Over the years I have found myself less and less susceptible to fainting, probably as a result of exposing myself to provocative situations and gradually conditioning my brain not to overreact. But there may be limits to what I, or anyone else, can achieve. Because the likely root cause of BII relates to the autonomic nervous system, there may be a limit to how much we can “tweak” through behavioral interventions. Maybe in the future we will have more sophisticated treatment options.

Another reason to suspect that BII cannot be “cured,” is that episodes of dizziness, fainting, vomiting, or severe distress related to blood and injury seem to be able to happen to anybody at any time. While people with BII may experience a lifelong pattern of predictable episodes, other people may never have an episode until an unusual or surprising circumstance occurs. For example, even though surgeons are generally comfortable seeing blood and injuries, anecdotally there is evidence that many have experienced occasions when they became physically ill or even fainted, and what seems to make the difference is if what they experienced was surprising, dramatic, and unexpected. In other words, being able to anticipate blood and injury may prevent an excessive vasovagal response in most people. Why would this be? Anticipation may give us the time we need to suppress or inhibit our reflexive autonomic response to a frightening situation; to help calm ourselves down before we freak out.

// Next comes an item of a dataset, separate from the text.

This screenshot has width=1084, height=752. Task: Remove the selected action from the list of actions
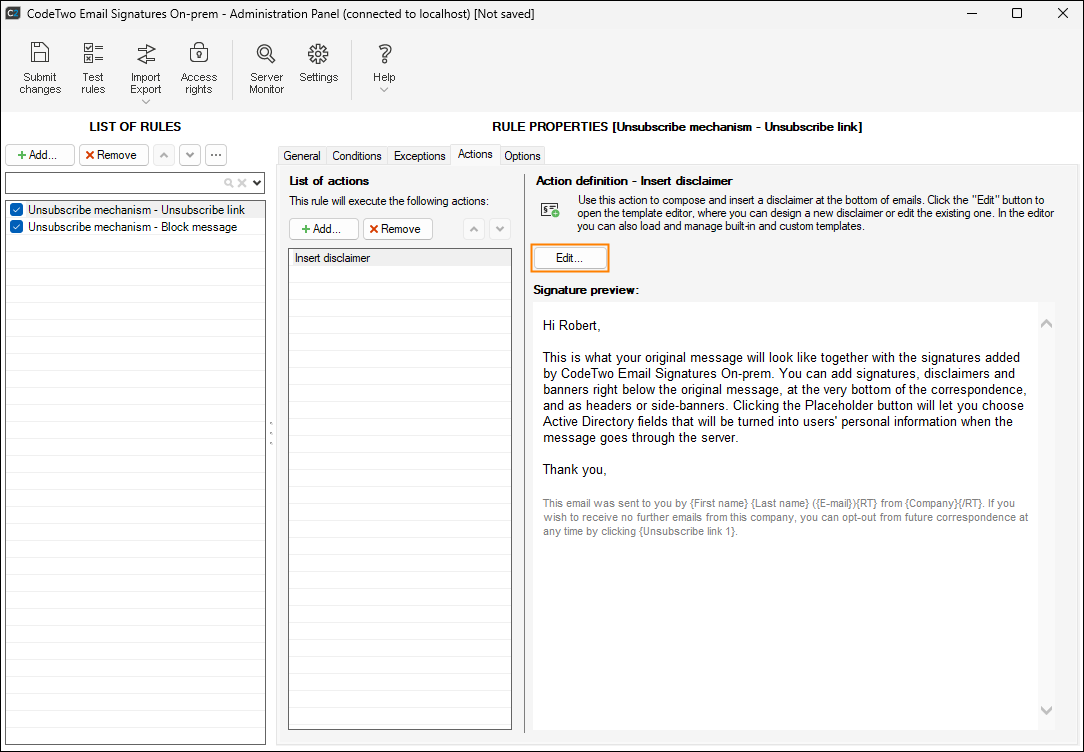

So while there are many things you can do to help prevent fainting episodes, or syncope, to use the medical term, there many not be any way to guarantee 100% success. But if you are like me and you live with BII, hopefully you’ll find something in this post useful for you in preventing future problems. Remember, if you want to get really serious about exploring treatment options, including more advanced techniques like graduated exposure, or if you’re having trouble getting a handle on panicky reactions to situations, you may want to consult a psychologist to increase your chances for success. Though research in this area is limited, the best treatment currently seems to be cognitive-behavioral therapy and graduated exposure.